Pride Month: Graphic Novel Reading

We’re here, we’re queer, it’s been another year! These are a few of the queer graphic novels I’ve read and loved in the last twelve months, presented in no particular order for your perusal. 

Pass Me By: Gone Fishin’ by Kyle Simmers & Ryan Danny Owen
(9781988903590, Renegade Arts Entertainment, p/b, £14.99)

Gone Fishin’ is the first in a series of five, billed as an “inverted coming of age story about understanding queer identity and what happens to the stories you never tell.” In a two-tone palette the tragedy of Ed unfolds, an elderly man diagnosed with dementia who used to tour Canada with a glam rock band. You meet his friends, follow his trips to the supermarket and the GP. Nothing much happens and yet the pages are heavy with emotion that’s simmering just underneath the surface, hidden in all the conversations the characters are not having.  I’m really excited to see where this goes.

My Favorite Thing is Monsters by Emil Ferris
(9781606999592, Fantagraphics, p/b, £35.99)

At heart, Monsters is the story of a lonely and frightened 10-year-old trying to make sense of the world through storytelling. Karen channels her obsession with pulp horror into her diary, creating a distorted and hollow-eyed cast of characters as she tries to solve the murder of her upstairs neighbour. The colours are unsettling, the barely-contained emotion practically seeps off the pages. An intoxicating mix of pulp horror, coming of age story and holocaust survivor memoir, My Favourite Thing is Monsters is not so much a genre-bender as a genre-definer, and showcases the very best of what graphic novels can do. It’s a big and heavy book in every sense, but really, I never wanted it to end.

Forward by Lisa Maas
(9781551527222, Arsenal Pulp Press, p/b, £15.99)

Forward is probably the most light-hearted thing on this list, even if it’s partially mourning the death of a loved one and moving on after breakups. It’s the story of two queer women who meet and are hesitant about opening to each other. The result is a book full of heart and love, and a lot of entertaining nods to (white, middle-class) lesbian subculture.

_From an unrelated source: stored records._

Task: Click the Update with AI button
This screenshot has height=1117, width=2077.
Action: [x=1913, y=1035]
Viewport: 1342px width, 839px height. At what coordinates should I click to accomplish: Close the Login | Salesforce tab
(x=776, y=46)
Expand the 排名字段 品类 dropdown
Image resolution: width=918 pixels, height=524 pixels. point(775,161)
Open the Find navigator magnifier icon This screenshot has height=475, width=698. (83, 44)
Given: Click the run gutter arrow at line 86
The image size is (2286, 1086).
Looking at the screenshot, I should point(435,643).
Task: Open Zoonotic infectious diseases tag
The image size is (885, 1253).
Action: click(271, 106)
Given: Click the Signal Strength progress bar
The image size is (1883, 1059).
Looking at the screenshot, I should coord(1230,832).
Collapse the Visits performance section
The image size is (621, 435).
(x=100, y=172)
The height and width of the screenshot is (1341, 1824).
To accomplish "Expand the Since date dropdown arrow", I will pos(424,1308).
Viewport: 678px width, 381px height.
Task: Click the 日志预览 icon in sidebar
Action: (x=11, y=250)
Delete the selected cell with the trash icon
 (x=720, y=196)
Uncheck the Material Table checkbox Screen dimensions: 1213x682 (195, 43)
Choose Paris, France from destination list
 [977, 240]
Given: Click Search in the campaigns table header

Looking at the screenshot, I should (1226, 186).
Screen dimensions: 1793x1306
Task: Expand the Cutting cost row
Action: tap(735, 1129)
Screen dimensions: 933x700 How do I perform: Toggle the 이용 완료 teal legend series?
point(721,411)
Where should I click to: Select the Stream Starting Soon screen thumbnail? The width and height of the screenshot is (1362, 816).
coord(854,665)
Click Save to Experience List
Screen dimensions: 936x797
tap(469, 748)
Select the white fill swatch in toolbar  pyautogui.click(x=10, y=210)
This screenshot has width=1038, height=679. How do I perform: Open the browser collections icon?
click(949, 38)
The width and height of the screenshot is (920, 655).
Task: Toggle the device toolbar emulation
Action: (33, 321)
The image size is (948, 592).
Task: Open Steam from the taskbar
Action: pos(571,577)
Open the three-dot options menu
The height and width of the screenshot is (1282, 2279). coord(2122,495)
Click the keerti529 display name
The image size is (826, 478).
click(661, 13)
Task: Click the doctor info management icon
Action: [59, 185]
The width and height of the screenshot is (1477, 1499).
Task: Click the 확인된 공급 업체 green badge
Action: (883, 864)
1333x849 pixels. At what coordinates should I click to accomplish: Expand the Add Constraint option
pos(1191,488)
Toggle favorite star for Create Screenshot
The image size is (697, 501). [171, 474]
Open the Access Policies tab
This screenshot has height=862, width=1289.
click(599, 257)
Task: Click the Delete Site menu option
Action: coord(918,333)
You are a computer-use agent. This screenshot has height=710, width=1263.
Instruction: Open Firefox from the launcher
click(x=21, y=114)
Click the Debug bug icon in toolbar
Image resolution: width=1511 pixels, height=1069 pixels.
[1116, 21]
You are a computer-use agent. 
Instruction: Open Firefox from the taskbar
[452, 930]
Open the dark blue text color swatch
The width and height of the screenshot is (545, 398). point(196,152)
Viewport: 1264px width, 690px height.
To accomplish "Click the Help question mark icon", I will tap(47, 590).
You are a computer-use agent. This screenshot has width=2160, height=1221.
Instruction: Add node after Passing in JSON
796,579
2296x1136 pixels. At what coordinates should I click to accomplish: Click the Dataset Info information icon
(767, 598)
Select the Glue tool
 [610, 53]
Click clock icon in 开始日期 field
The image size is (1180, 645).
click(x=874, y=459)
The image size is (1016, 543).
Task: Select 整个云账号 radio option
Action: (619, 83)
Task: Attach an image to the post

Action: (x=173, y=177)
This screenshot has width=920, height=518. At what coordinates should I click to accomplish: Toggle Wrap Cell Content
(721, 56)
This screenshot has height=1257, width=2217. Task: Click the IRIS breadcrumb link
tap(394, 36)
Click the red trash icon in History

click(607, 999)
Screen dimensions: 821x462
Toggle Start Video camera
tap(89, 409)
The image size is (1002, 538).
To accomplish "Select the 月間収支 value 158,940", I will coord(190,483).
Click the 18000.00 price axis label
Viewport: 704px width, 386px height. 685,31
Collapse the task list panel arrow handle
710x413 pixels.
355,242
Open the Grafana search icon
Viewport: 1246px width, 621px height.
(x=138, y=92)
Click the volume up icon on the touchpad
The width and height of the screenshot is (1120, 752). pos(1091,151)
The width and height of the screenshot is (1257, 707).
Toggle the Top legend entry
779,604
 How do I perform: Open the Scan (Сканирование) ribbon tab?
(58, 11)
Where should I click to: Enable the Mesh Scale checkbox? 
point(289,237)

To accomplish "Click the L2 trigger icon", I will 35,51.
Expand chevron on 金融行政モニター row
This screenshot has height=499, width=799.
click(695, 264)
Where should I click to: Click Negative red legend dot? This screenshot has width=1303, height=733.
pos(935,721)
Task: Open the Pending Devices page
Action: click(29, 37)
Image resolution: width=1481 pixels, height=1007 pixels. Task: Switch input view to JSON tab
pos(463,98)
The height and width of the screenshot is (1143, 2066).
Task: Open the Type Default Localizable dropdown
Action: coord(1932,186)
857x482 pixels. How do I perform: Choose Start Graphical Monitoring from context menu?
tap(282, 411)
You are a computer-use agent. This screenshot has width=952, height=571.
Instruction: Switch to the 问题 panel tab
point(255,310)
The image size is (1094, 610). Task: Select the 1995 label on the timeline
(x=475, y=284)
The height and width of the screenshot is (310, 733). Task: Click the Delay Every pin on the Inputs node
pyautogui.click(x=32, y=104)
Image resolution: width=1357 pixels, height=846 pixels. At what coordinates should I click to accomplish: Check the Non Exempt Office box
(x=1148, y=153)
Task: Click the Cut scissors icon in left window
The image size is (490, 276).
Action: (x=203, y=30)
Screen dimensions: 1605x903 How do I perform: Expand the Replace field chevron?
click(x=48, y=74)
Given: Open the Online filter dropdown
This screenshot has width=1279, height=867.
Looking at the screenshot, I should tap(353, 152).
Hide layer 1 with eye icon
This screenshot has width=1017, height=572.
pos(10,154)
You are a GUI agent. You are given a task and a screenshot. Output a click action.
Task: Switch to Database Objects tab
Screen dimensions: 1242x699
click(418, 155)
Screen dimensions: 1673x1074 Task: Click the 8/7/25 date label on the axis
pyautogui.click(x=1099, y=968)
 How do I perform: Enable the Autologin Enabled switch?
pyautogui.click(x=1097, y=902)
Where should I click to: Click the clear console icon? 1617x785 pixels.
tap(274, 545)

Luisa: Now and Then by Carole Maurel & Mariko Tamaki
(9781594656439, Humanoids, p/b, £22.99)

What if you could have a conversation with your teenage self about all the repressed queer feelings you were having way back when? That’s the plot of Luisa, a book about 32 year old Luisa miraculously coming face-to-face with her 15 year-old self. A Lot of angst and soul-searching follows, underscored by a few jokes about the nineties and teenage fashion senses. Overall, it’s a fascinating look at growing up queer, self-acceptance, and the specific challenges of being a (young) queer woman.

On A Sunbeam by Tillie Walden
(9781910395370, Avery Hill, h/b, £24.99) 

The quiet pictures, the melancholic feel of it all, On A Sunbeam is a masterpiece about love, longing, and friendship that somehow manages to fit an entire universe in 500 six-and-a-bit-panel pages. Two stories gradually intertwine: Mia as a schoolgirl, falling in love with a new girl and (not) dealing with all the messiness of love, and Mia as an adult who joins the crew of an intergalactic building restoration operation, wanting to find the girl she was in love with. Everything feels incredibly alive, from the buildings the crew and Mia restore to the endless expanse of blackness behind the school windows in Mia’s flashbacks. 

Body Music by Julie Maroh
(9781551526928, Arsenal Pulp Press, p/b, £22.99)

Body Music is a collection of snapshots from queer relationships, told in sombre, quiet colours and swooping lines. It’s not so much sad as pensive, with a lot to say about bodies, sex, sexuality, and language. Where it really stands out is in its exploration of being queer in a fairly tolerant city: the things that are ok and the things that are (still) not okay to do.